Le tribunal de commerce de Tours, dans un jugement du 6 janvier 2026, a prononcé la liquidation judiciaire d’une société d’entretien de parcs et jardins. Le dirigeant avait déclaré l’état de cessation des paiements et sollicité l’ouverture de cette procédure. La question de droit portait sur la réunion des conditions légales pour ouvrir une liquidation judiciaire simplifiée. Le tribunal a fait droit à la demande en ouvrant la procédure et en ordonnant son application simplifiée.
L’ouverture de la procédure est justifiée par l’état de cessation des paiements.
Le tribunal constate que l’entreprise « se trouve dans l’impossibilité de faire face à son passif exigible avec son actif disponible » (Attendu).
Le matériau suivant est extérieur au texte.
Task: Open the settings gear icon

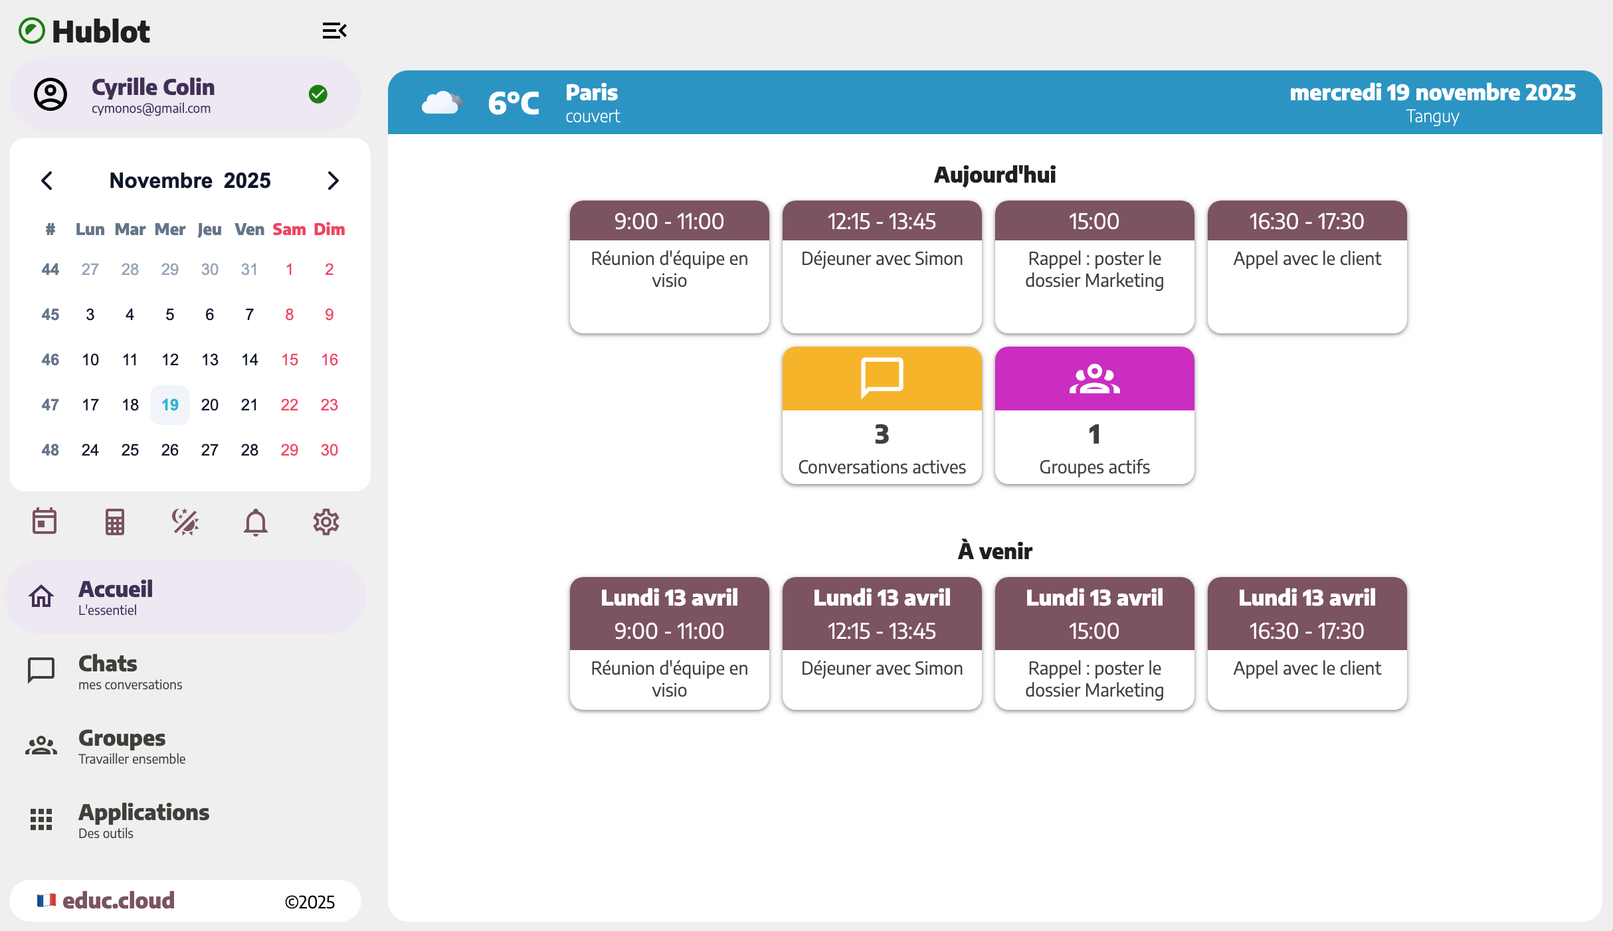Action: 326,522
Cette caractérisation factuelle remplit la condition centrale de l’article L.640-1 du Code de commerce. La valeur de ce constat est de fonder légalement l’ouverture de la procédure collective. La portée de cette décision est de soumettre le débiteur au régime juridique impératif de la liquidation.
L’absence de perspective de redressement justifie le prononcé de la liquidation.
Le juge relève qu' »il n’existe aucune possibilité de présenter un plan de redressement avec apurement du passif » (Attendu). Cette appréciation de l’irrémédiable compromission de la situation écarte toute solution alternative. Le sens de cette motivation est de vérifier le caractère inéluctable de la disparition de l’entreprise. La portée est d’orienter la procédure vers la seule voie de la liquidation judiciaire.
L’application de la procédure simplifiée est conditionnée par des critères légaux précis.
Le tribunal retient que « les conditions prévues par les articles L.641-2, D.641-10 du Code de commerce sont réunies » (Attendu). L’absence de salarié et un chiffre d’affaires inférieur à 300 000 euros sont ces critères. La valeur de cette décision est d’accélérer et d’alléger la procédure pour les petites entreprises. La portée pratique est de réduire le délai de clôture à six mois.
La fixation provisoire de la cessation des paiements est une mesure conservatoire essentielle.
Le juge fixe la date au 6 juillet 2024, « usant de la faculté prévue à l’article L.631-8 du Code de commerce » (Attendu). Cette date détermine la période suspecte et les actions en nullité de la période légale. Le sens de cette fixation est d’assurer la cohérence temporelle de la procédure collective. La portée est de permettre au liquidateur d’exercer ses actions pour reconstituer l’actif.